[PATCH 1/2] drm/xe/dgfx: Block rpm for active mmap mappings

Thu Dec 7 13:06:57 UTC 2023

On 07/12/2023 11:26, Matthew Auld wrote:
> On 06/12/2023 13:34, Badal Nilawar wrote:
>> Block rpm for discrete cards when mmap mappings are active.
>> Ideally rpm wake ref should be taken in vm_open call and put in vm_close
>> call but it is seen that vm_open doesn't get called for xe_gem_vm_ops.
>> Therefore rpm wake ref is being get in xe_drm_gem_ttm_mmap and put
>> in vm_close.
>>
>> Cc: Rodrigo Vivi <rodrigo.vivi at intel.com>
>> Cc: Anshuman Gupta <anshuman.gupta at intel.com>
>> Signed-off-by: Badal Nilawar <badal.nilawar at intel.com>
>> ---
>>   drivers/gpu/drm/xe/xe_bo.c | 35 +++++++++++++++++++++++++++++++++--
>>   1 file changed, 33 insertions(+), 2 deletions(-)
>>
>> diff --git a/drivers/gpu/drm/xe/xe_bo.c b/drivers/gpu/drm/xe/xe_bo.c
>> index 72dc4a4eed4e..5741948a2a51 100644
>> --- a/drivers/gpu/drm/xe/xe_bo.c
>> +++ b/drivers/gpu/drm/xe/xe_bo.c
>> @@ -15,6 +15,7 @@
>>   #include <drm/ttm/ttm_tt.h>
>>   #include <drm/xe_drm.h>
>> +#include "i915_drv.h"
> 
> Do we need this?
> 
>>   #include "xe_device.h"
>>   #include "xe_dma_buf.h"
>>   #include "xe_drm_client.h"
>> @@ -1158,17 +1159,47 @@ static vm_fault_t xe_gem_fault(struct vm_fault 
>> *vmf)
>>       return ret;
>>   }
>> +static void xe_ttm_bo_vm_close(struct vm_area_struct *vma)
>> +{
>> +    struct ttm_buffer_object *tbo = vma->vm_private_data;
>> +    struct drm_device *ddev = tbo->base.dev;
>> +    struct xe_device *xe = to_xe_device(ddev);
>> +
>> +    ttm_bo_vm_close(vma);
>> +
>> +    if (tbo->resource->bus.is_iomem)
>> +        xe_device_mem_access_put(xe);

Are you sure this works as expected?
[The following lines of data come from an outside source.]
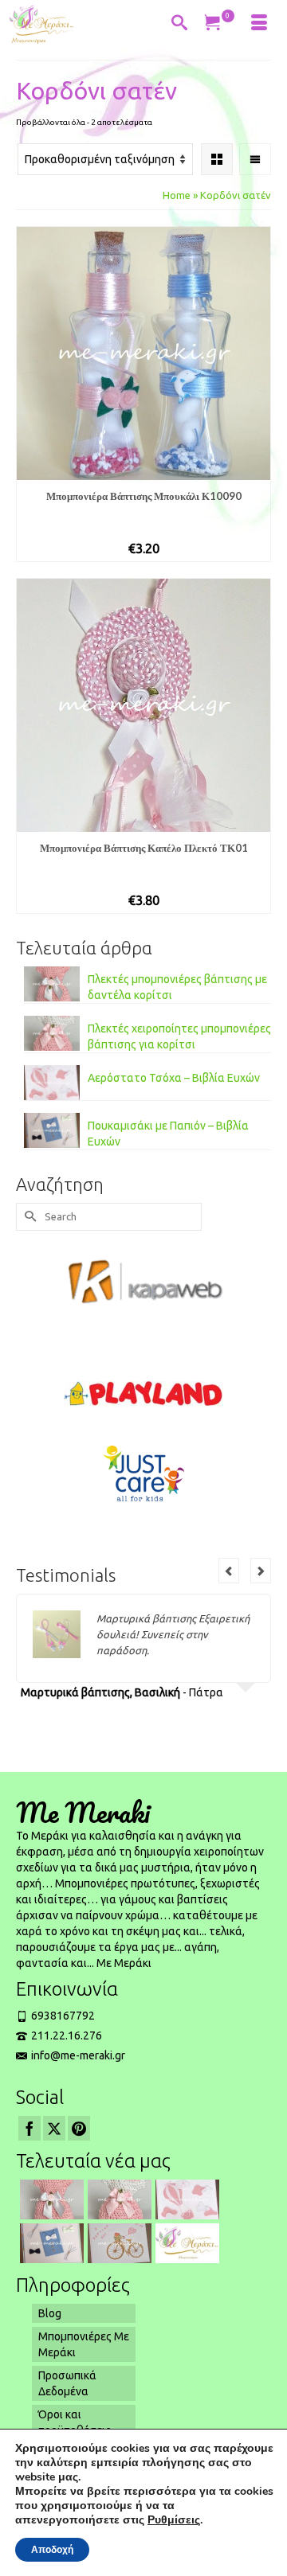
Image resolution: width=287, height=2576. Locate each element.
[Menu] (259, 24)
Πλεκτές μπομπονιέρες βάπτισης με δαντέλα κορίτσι (177, 987)
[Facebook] (29, 2128)
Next (260, 1570)
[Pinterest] (79, 2128)
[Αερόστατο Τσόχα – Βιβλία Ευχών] (185, 2199)
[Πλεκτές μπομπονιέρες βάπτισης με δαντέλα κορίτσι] (50, 2199)
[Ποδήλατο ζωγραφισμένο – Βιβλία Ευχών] (117, 2243)
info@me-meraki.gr (78, 2055)
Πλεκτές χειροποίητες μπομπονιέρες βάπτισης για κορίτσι (179, 1036)
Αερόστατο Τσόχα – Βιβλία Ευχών (174, 1077)
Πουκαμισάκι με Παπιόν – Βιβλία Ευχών (168, 1133)
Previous (228, 1570)
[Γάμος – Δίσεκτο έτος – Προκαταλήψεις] (185, 2243)
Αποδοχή (52, 2549)
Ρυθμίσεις (173, 2520)
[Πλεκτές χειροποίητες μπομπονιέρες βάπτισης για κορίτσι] (117, 2199)
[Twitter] (54, 2128)
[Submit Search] (28, 1217)
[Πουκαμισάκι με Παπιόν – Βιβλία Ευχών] (50, 2243)
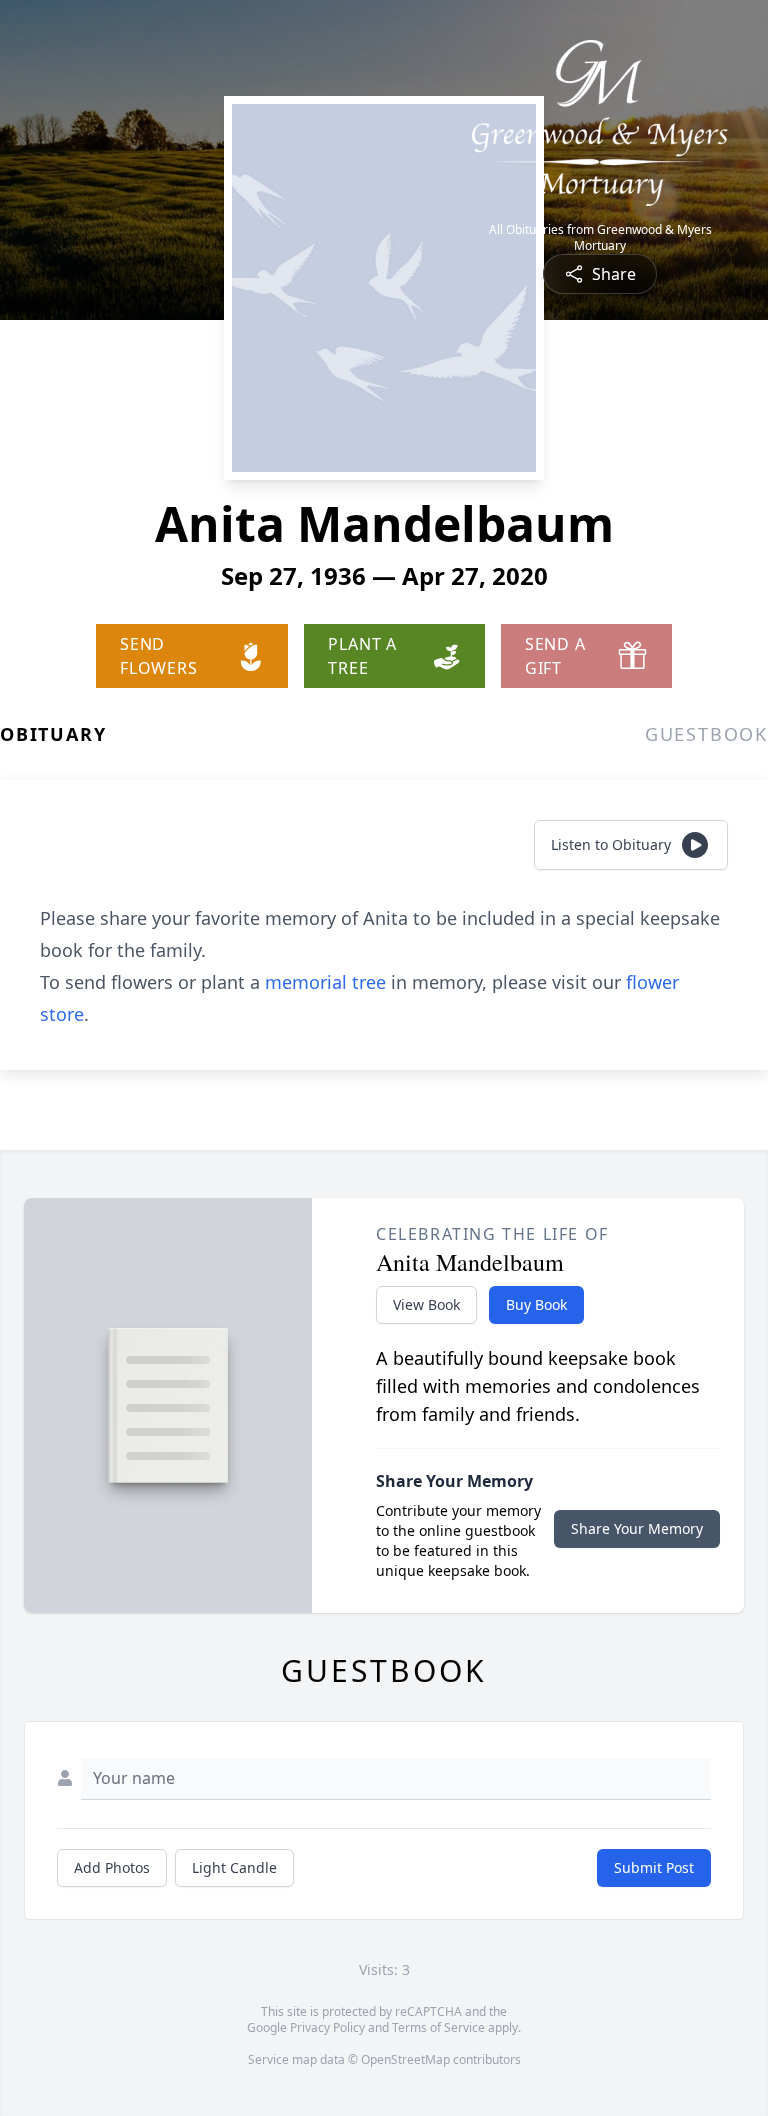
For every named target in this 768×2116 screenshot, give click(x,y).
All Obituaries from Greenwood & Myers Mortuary (600, 238)
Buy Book (536, 1304)
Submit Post (654, 1867)
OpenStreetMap (405, 2059)
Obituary (53, 734)
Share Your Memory (637, 1528)
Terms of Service (438, 2027)
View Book (426, 1304)
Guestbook (706, 734)
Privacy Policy (327, 2027)
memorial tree (325, 982)
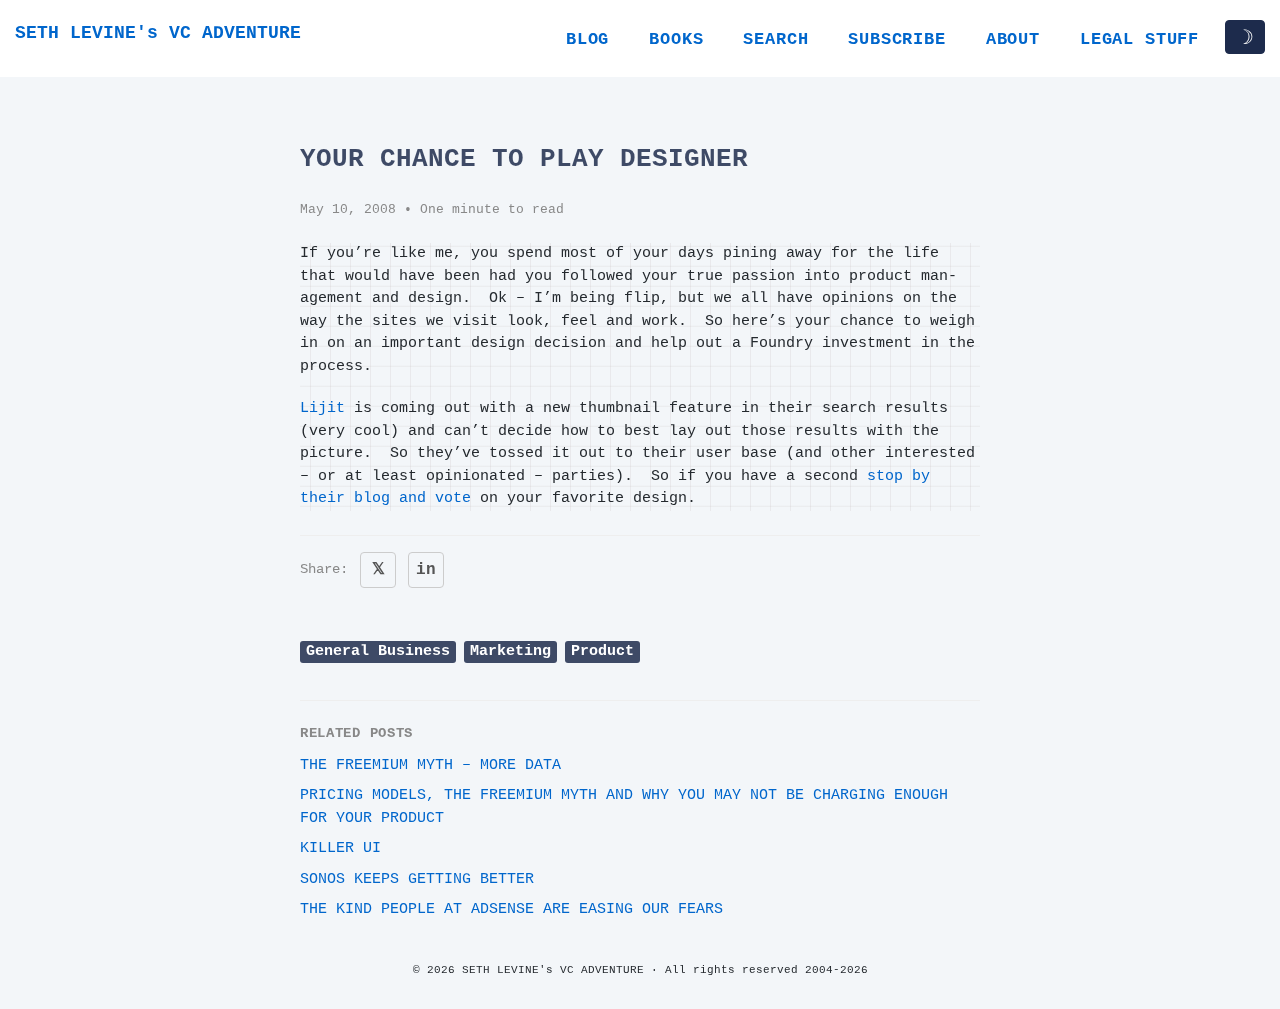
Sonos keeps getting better (417, 879)
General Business (378, 651)
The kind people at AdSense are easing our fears (511, 909)
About (1013, 39)
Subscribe (896, 39)
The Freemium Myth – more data (430, 765)
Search (775, 39)
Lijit (322, 408)
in (426, 570)
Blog (587, 39)
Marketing (510, 651)
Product (602, 651)
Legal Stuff (1139, 39)
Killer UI (340, 848)
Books (676, 39)
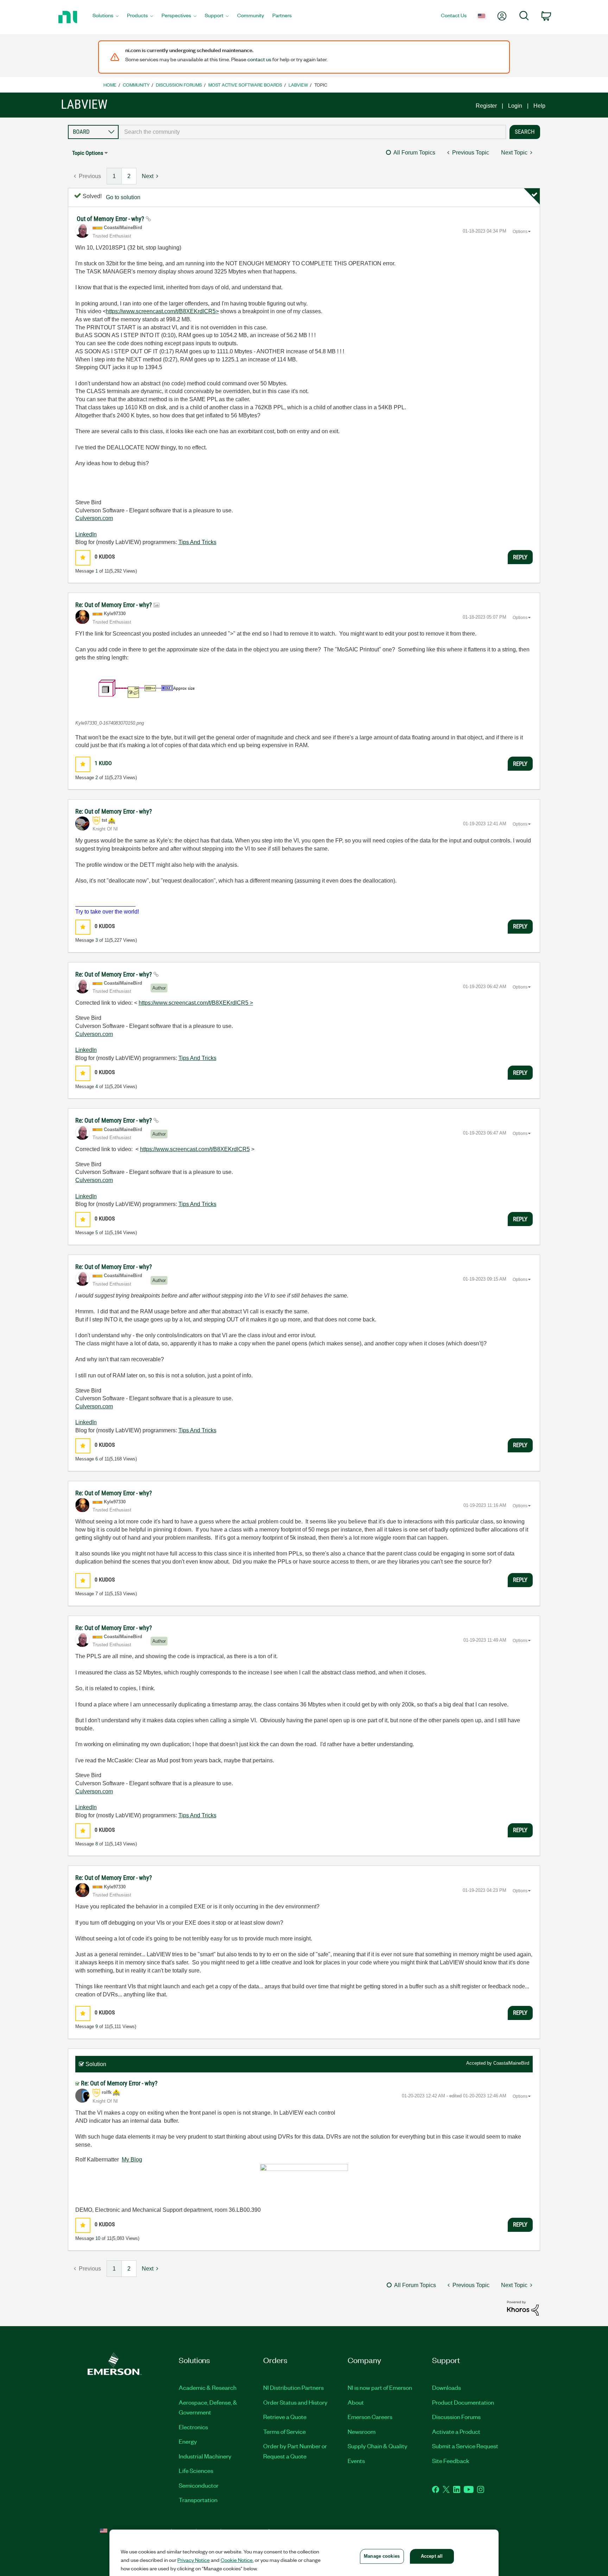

Say if the user partially unmaps 
something?

map = mmap(obj, size);
unmap(map, size/2);
unmap(map, size);

That would be one mmap but multiple vm_close calls leading to an 
imbalance in the RPM ref. I think we need the access_get in the vm_open 
also?

>> +}
>> +
>>   static const struct vm_operations_struct xe_gem_vm_ops = {
>>       .fault = xe_gem_fault,
>>       .open = ttm_bo_vm_open,
>> -    .close = ttm_bo_vm_close,
>> +    .close = xe_ttm_bo_vm_close,
>>       .access = ttm_bo_vm_access
>>   };
>> +int xe_drm_gem_ttm_mmap(struct drm_gem_object *gem,
>> +            struct vm_area_struct *vma)
>> +{
>> +    struct ttm_buffer_object *tbo = drm_gem_ttm_of_gem(gem);
>> +    struct drm_device *ddev = tbo->base.dev;
>> +    struct xe_device *xe = to_xe_device(ddev);
>> +    int ret;
>> +
>> +    ret = drm_gem_ttm_mmap(gem, vma);
>> +    if (ret < 0)
>> +        return ret;
>> +
>> +    if (tbo->resource->bus.is_iomem)
>> +        xe_device_mem_access_get(xe);
> 
> Checking is_iomem outside of the usual locking is racy. One issue here 
> is that is_iomem can freely change at any point (like at fault time) so 
> when vm_close is called you can easily get an an unbalanced RPM ref 
> count. For example io_mem is false here but later becomes true in 
> bo_vm_close and then we call mem_access_put even though we never called 
> mem_access_get.
> 
> Maybe check the possible placements of the object instead since that is 
> immutable?
> 
>> +
>> +    return 0;
>> +}
>> +
>>   static const struct drm_gem_object_funcs xe_gem_object_funcs = {
>>       .free = xe_gem_object_free,
>>       .close = xe_gem_object_close,
>> -    .mmap = drm_gem_ttm_mmap,
>> +    .mmap = xe_drm_gem_ttm_mmap,
>>       .export = xe_gem_prime_export,
>>       .vm_ops = &xe_gem_vm_ops,
>>   };